The return to the vehicles is always delayed at the Pont du Gard, this time by a brief flyby Golden Oriole, followed by exquisitely good scope views of Rock Sparrow. As we turned from the Rock Sparrow, two Green Woodpeckers materialized out of the grass, perching low on tree trunks for all the world to admire. As we entered Beaucaire for lunch beneath the riverside castle, we watched the excitement as the bulls for the afternoon’s course were driven down the main street of town by pony-mounted gardiens and brave boys on foot—a classic scene we would never have witnessed if not for the avian delays at the Pont du Gard.

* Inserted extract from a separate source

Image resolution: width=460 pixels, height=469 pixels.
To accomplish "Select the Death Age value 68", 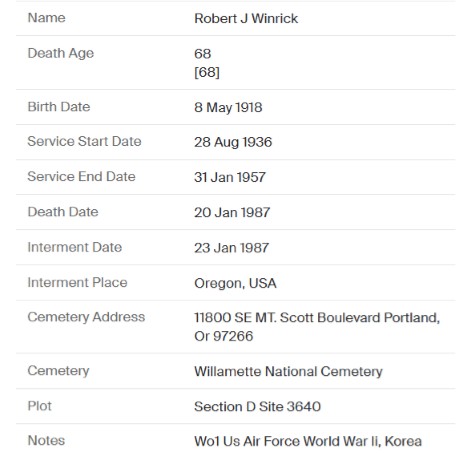I will 203,54.
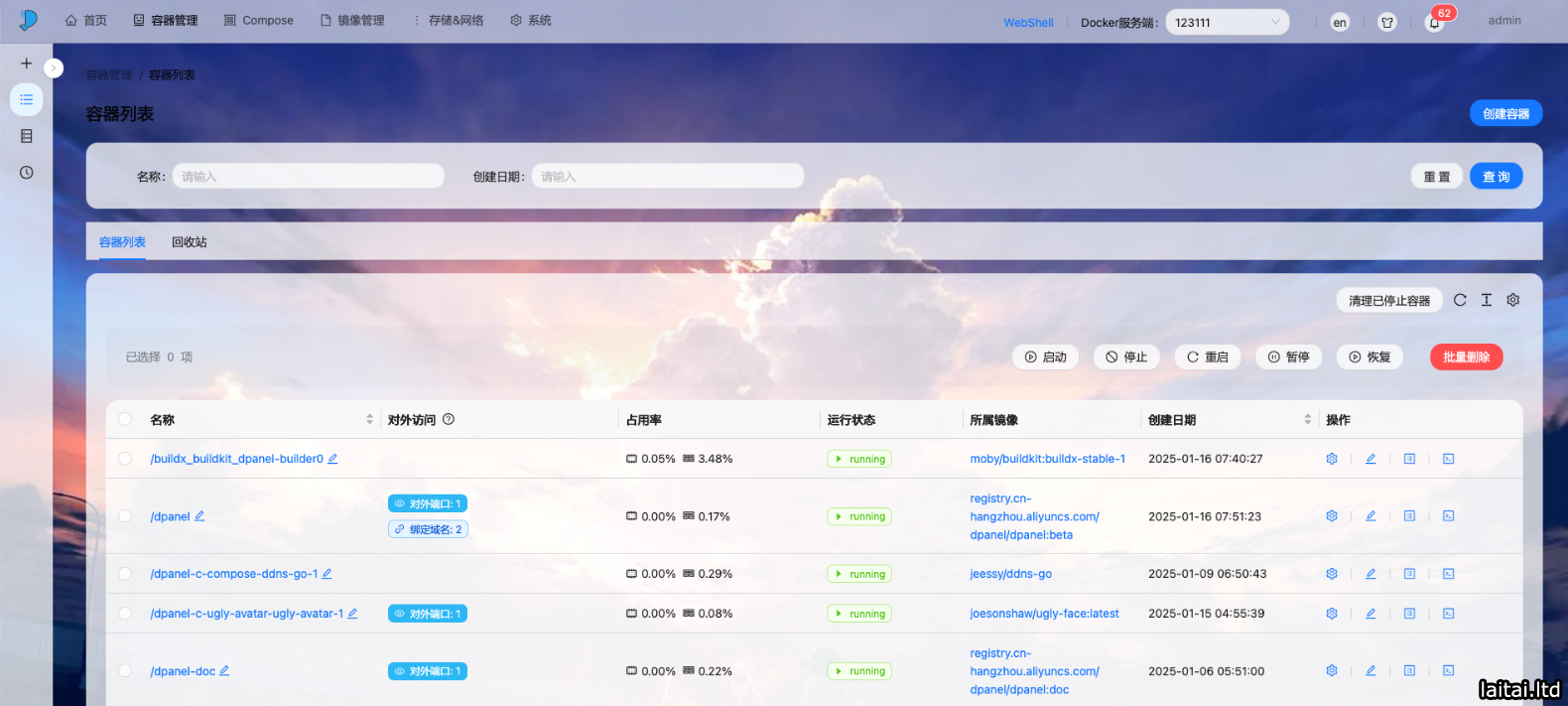Expand the left sidebar with the chevron
1568x706 pixels.
pos(55,69)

Good birds all, every day of the tour. But even better birding, immeasurably enhanced by the knowledge that the birds we were enjoying fit so perfectly into their landscape, a landscape created by nature and by thousands of years of culture. There would be no Crag Martins or Alpine Swifts at the Pont if not for the presence of a Roman aqueduct, and no Green Woodpeckers if not for the careful mowing of the overflow parking. People, birds, and landscapes are inextricably bound together in the history of western Europe, and part of the point of our tour to southern France is to make those connections explicit. And again and again we succeeded: a Black Redstart nesting in a crack in a Gothic arch in the Alyscamps, Stone-curlews pacing the overgrazed steppe of La Crau, even the Blue Tit picking food from the rooftops during our final exquisite dinner together all bore witness to the way that nature and culture, birds and art, can be understood only when viewed together. Birding provides the focus for our Birds and Art tours, but travel provides the experience.